--- DESCRIPTION OF THE TASK ---
Only the lines below from the one containing "The image size is (500, 374)." through the last line should be set down, exactly as written and with no pictures.

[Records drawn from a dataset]
%%
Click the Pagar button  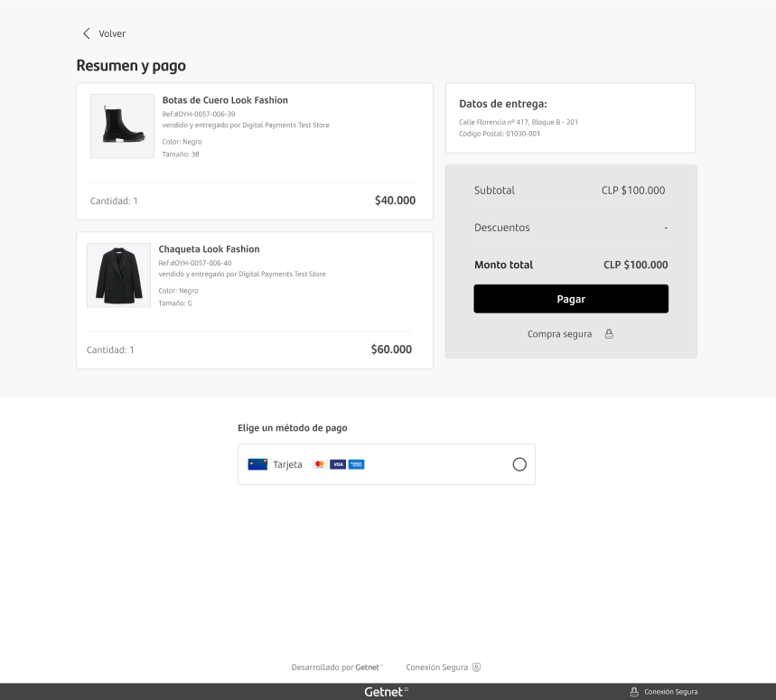tap(571, 299)
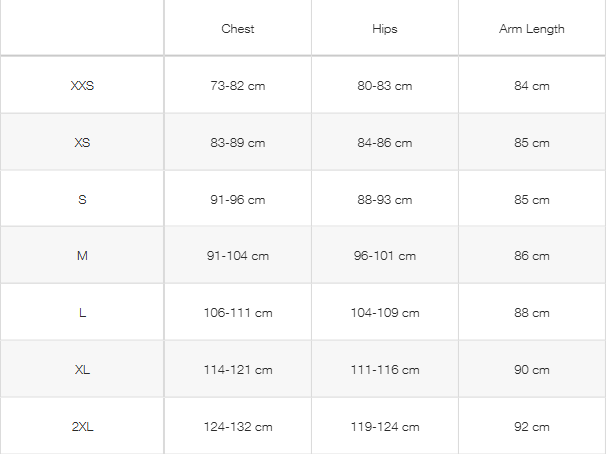The image size is (606, 454).
Task: Click the 73-82 cm chest cell
Action: [x=238, y=86]
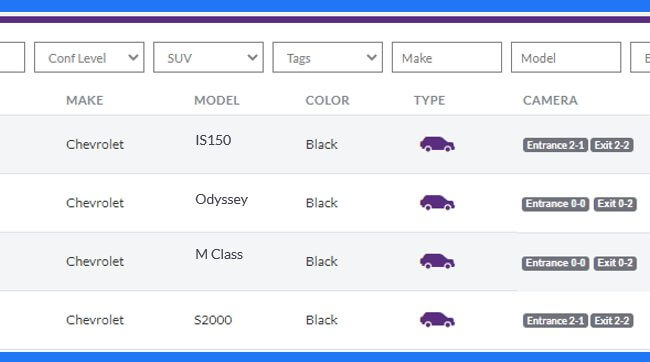
Task: Open the Tags filter dropdown
Action: point(327,58)
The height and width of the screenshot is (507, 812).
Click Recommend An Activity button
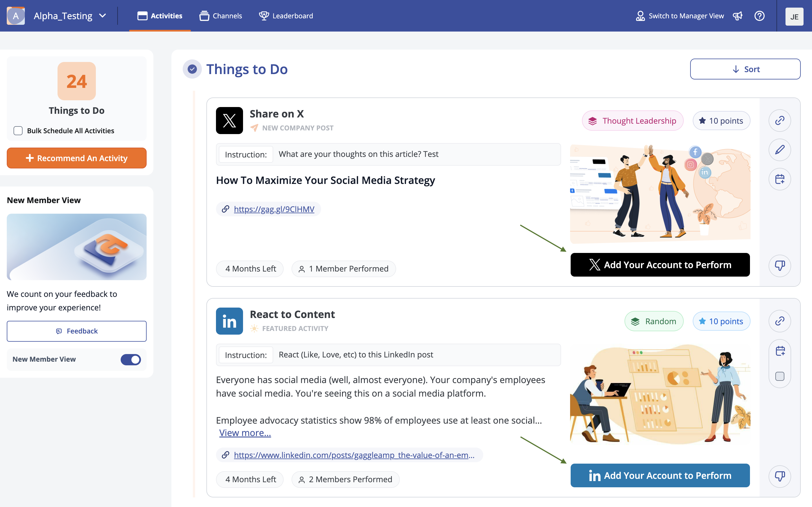[x=77, y=158]
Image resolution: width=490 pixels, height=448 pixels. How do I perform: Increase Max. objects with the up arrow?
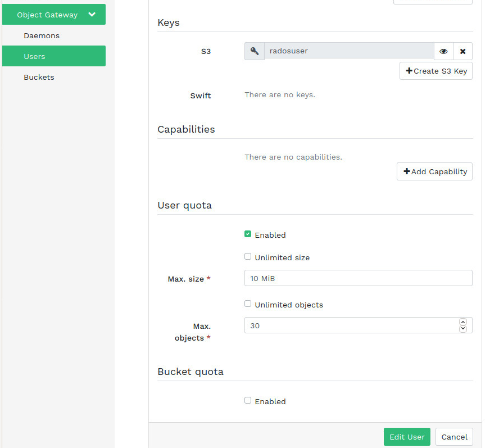pyautogui.click(x=463, y=322)
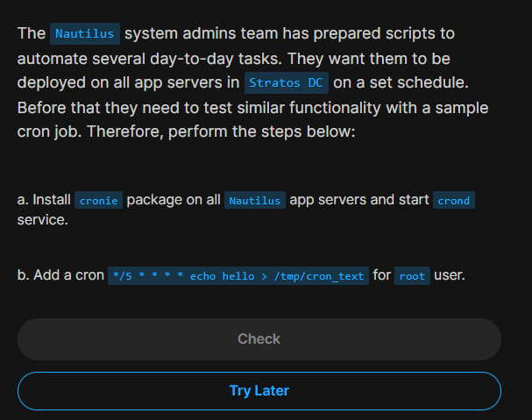The width and height of the screenshot is (532, 420).
Task: Click the Nautilus tag in step a
Action: point(254,201)
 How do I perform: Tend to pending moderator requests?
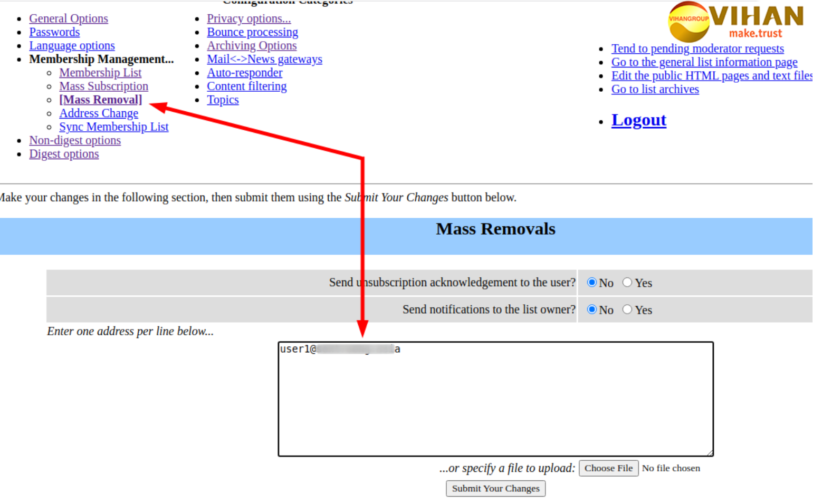coord(697,49)
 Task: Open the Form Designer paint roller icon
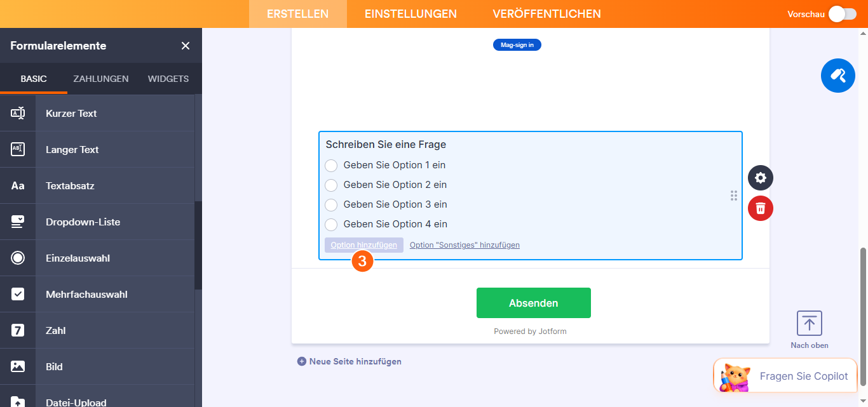coord(837,75)
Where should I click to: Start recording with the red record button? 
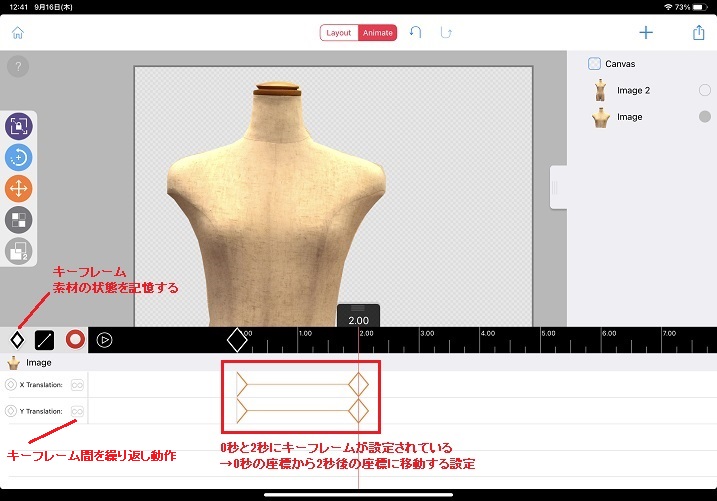point(74,339)
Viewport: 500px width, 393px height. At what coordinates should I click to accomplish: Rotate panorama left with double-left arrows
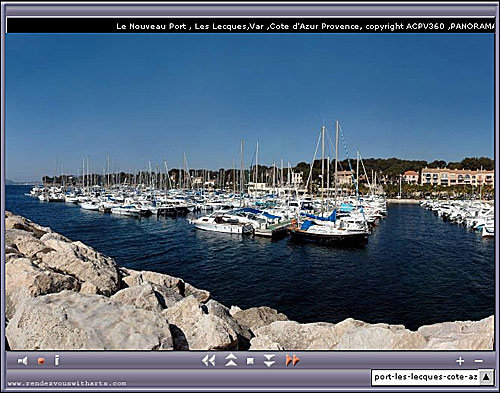tap(209, 361)
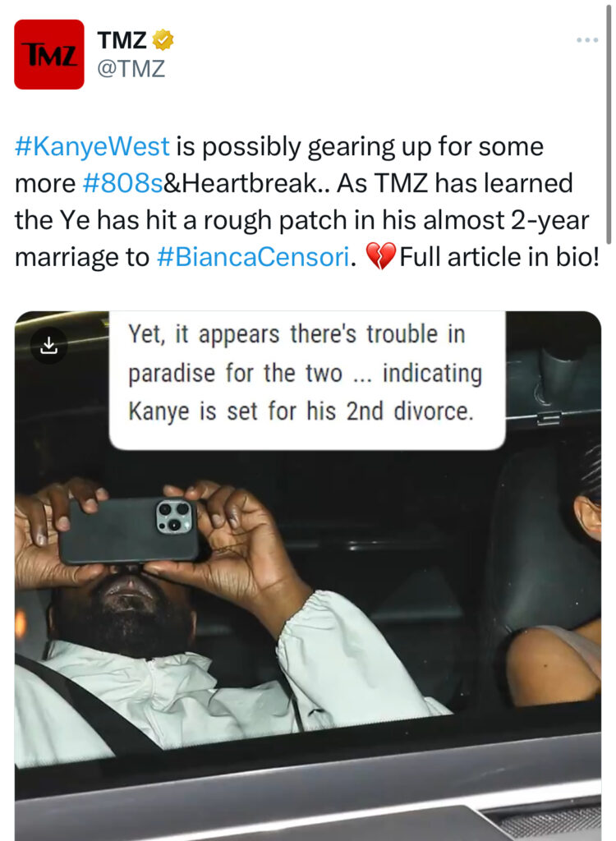The height and width of the screenshot is (841, 616).
Task: Open the TMZ profile avatar
Action: 48,54
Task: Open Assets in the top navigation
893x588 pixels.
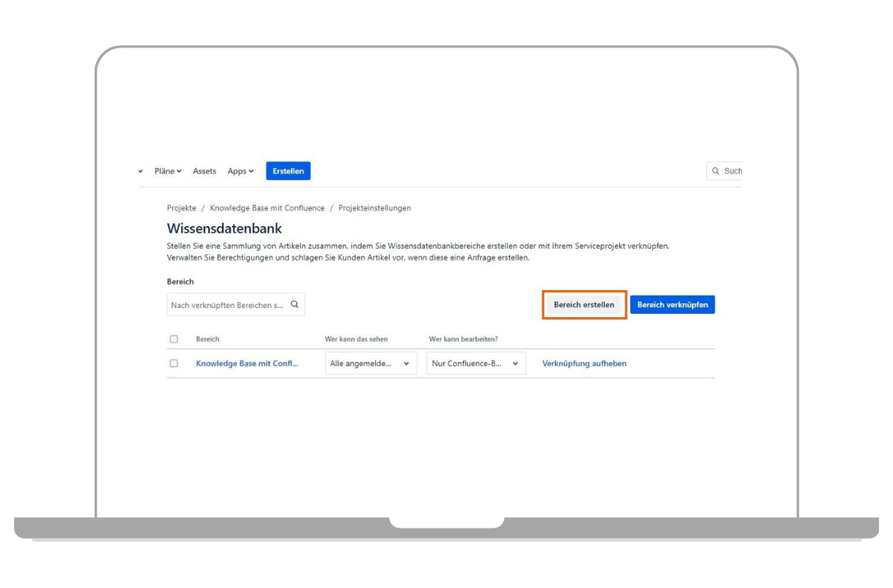Action: (205, 171)
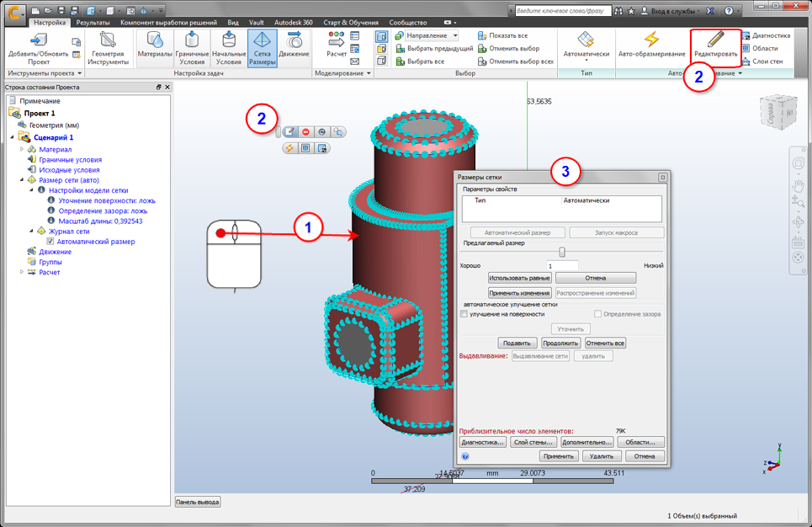Expand the Материал tree node

(22, 150)
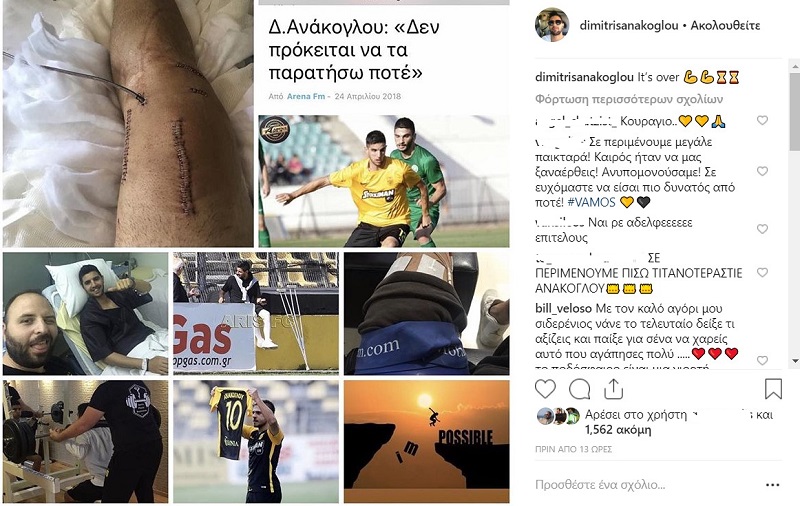Image resolution: width=800 pixels, height=506 pixels.
Task: Like the ΤΙΤΑΝΟΤΕΡΑΣΤΙΕ ΑΝΑΚΟΓΛΟΥ comment
Action: pos(762,272)
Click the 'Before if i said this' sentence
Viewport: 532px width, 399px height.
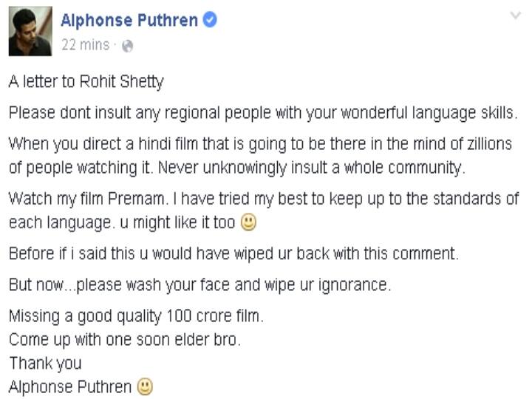pos(233,253)
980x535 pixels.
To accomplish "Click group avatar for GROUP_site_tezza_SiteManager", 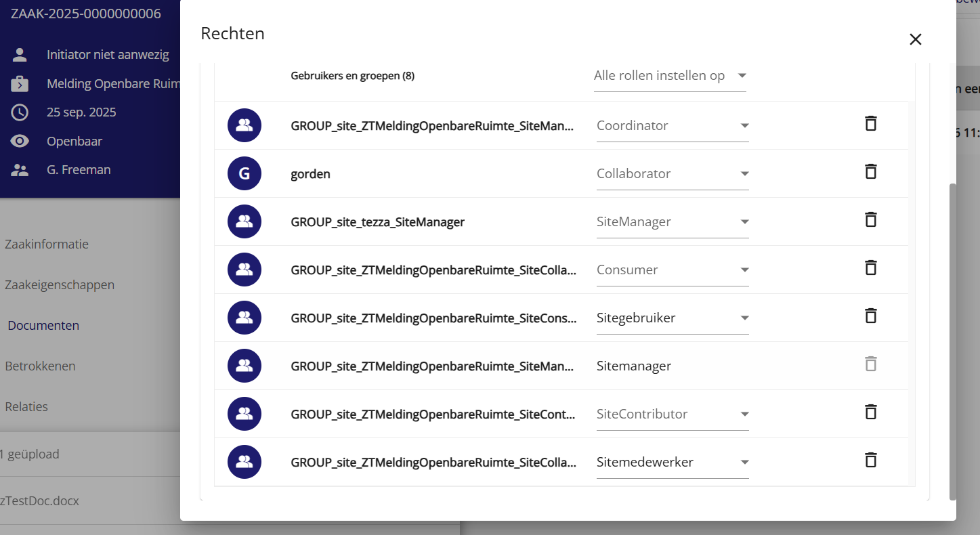I will (244, 221).
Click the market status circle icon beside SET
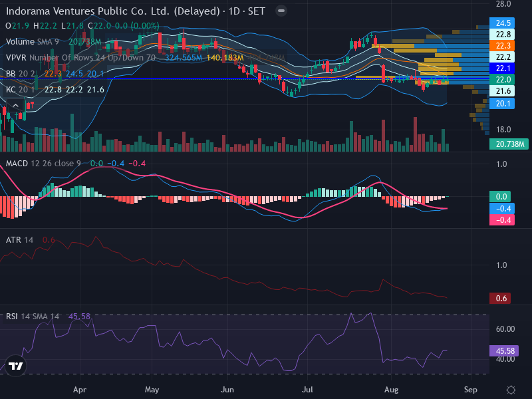 [x=281, y=11]
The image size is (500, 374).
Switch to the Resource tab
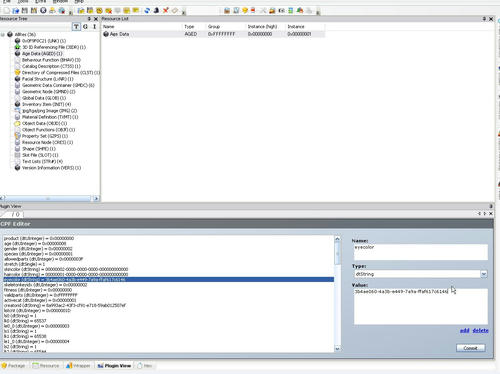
%%
--- TASK ANSWER ---
The image size is (500, 374).
Switch to the Resource tab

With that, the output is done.